Exercise inputs:
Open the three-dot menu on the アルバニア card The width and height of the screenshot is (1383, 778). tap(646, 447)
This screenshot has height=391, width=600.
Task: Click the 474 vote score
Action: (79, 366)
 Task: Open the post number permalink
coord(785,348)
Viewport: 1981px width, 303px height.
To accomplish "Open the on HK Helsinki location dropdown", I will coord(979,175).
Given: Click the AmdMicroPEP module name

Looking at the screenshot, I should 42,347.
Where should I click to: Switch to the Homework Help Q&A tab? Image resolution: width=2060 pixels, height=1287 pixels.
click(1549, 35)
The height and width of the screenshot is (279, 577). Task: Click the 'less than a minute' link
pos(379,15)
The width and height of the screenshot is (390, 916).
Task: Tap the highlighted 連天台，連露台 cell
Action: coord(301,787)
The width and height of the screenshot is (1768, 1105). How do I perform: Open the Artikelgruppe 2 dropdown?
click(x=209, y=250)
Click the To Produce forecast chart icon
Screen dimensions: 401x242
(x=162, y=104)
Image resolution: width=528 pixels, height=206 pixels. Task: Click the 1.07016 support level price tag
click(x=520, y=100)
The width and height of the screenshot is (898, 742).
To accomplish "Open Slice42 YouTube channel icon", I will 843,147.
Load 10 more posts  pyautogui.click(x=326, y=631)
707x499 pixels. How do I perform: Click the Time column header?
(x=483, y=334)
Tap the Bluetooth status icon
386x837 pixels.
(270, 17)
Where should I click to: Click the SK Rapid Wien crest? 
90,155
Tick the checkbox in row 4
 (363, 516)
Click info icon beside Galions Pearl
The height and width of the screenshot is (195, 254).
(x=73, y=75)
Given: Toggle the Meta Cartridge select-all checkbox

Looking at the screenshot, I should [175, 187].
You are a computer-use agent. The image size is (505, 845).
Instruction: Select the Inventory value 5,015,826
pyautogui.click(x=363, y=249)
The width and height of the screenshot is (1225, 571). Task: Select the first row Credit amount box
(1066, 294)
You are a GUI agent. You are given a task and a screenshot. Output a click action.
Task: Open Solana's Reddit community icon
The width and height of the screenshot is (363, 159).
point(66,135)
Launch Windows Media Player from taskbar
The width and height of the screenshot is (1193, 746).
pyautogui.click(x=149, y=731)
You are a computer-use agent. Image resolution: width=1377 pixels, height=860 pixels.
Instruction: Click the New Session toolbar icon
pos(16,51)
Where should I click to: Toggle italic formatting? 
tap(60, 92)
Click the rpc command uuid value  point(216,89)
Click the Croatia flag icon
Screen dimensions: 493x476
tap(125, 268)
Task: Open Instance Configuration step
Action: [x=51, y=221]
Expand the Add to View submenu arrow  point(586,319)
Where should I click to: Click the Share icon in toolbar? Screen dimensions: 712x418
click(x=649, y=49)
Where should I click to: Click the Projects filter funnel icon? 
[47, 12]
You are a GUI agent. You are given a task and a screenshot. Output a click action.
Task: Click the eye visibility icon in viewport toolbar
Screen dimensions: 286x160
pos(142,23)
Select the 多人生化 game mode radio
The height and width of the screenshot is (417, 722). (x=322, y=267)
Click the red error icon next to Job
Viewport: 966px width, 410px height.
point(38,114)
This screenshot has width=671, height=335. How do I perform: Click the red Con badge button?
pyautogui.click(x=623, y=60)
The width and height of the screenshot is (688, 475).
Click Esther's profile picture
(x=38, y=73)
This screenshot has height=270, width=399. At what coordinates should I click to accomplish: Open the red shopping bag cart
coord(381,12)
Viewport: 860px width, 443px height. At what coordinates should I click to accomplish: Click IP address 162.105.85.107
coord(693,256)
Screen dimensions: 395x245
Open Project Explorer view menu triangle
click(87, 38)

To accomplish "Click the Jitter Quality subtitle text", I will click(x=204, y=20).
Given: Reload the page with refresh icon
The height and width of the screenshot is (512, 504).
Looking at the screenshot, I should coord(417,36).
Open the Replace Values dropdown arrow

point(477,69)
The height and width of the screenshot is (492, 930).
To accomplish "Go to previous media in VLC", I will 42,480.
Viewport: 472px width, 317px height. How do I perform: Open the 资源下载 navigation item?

Task instructions: Output the stretch of the listing from the line containing "The width and height of the screenshot is (1225, 571)." through the line containing "(x=38, y=73)" as a numbered list, with blank lines omitted.

Problem solution:
1. The width and height of the screenshot is (1225, 571). Task: Select the first row Credit amount box
2. (1066, 294)
3. You are a GUI agent. You are given a task and a screenshot. Output a click action.
4. Task: Open Solana's Reddit community icon
5. The width and height of the screenshot is (363, 159).
6. point(66,135)
7. Launch Windows Media Player from taskbar
8. The width and height of the screenshot is (1193, 746).
9. pyautogui.click(x=149, y=731)
10. You are a computer-use agent. Image resolution: width=1377 pixels, height=860 pixels.
11. Instruction: Click the New Session toolbar icon
12. pos(16,51)
13. Where should I click to: Toggle italic formatting? 
14. tap(60, 92)
15. Click the rpc command uuid value  point(216,89)
16. Click the Croatia flag icon
17. Screen dimensions: 493x476
18. tap(125, 268)
19. Task: Open Instance Configuration step
20. Action: [x=51, y=221]
21. Expand the Add to View submenu arrow  point(586,319)
22. Where should I click to: Click the Share icon in toolbar? Screen dimensions: 712x418
23. click(x=649, y=49)
24. Where should I click to: Click the Projects filter funnel icon? 
25. [47, 12]
26. You are a GUI agent. You are given a task and a screenshot. Output a click action.
27. Task: Click the eye visibility icon in viewport toolbar
28. Screen dimensions: 286x160
29. pos(142,23)
30. Select the 多人生化 game mode radio
31. The height and width of the screenshot is (417, 722). (x=322, y=267)
32. Click the red error icon next to Job
33. Viewport: 966px width, 410px height.
34. point(38,114)
35. This screenshot has width=671, height=335. How do I perform: Click the red Con badge button?
36. pyautogui.click(x=623, y=60)
37. The width and height of the screenshot is (688, 475).
38. Click Esther's profile picture
39. (x=38, y=73)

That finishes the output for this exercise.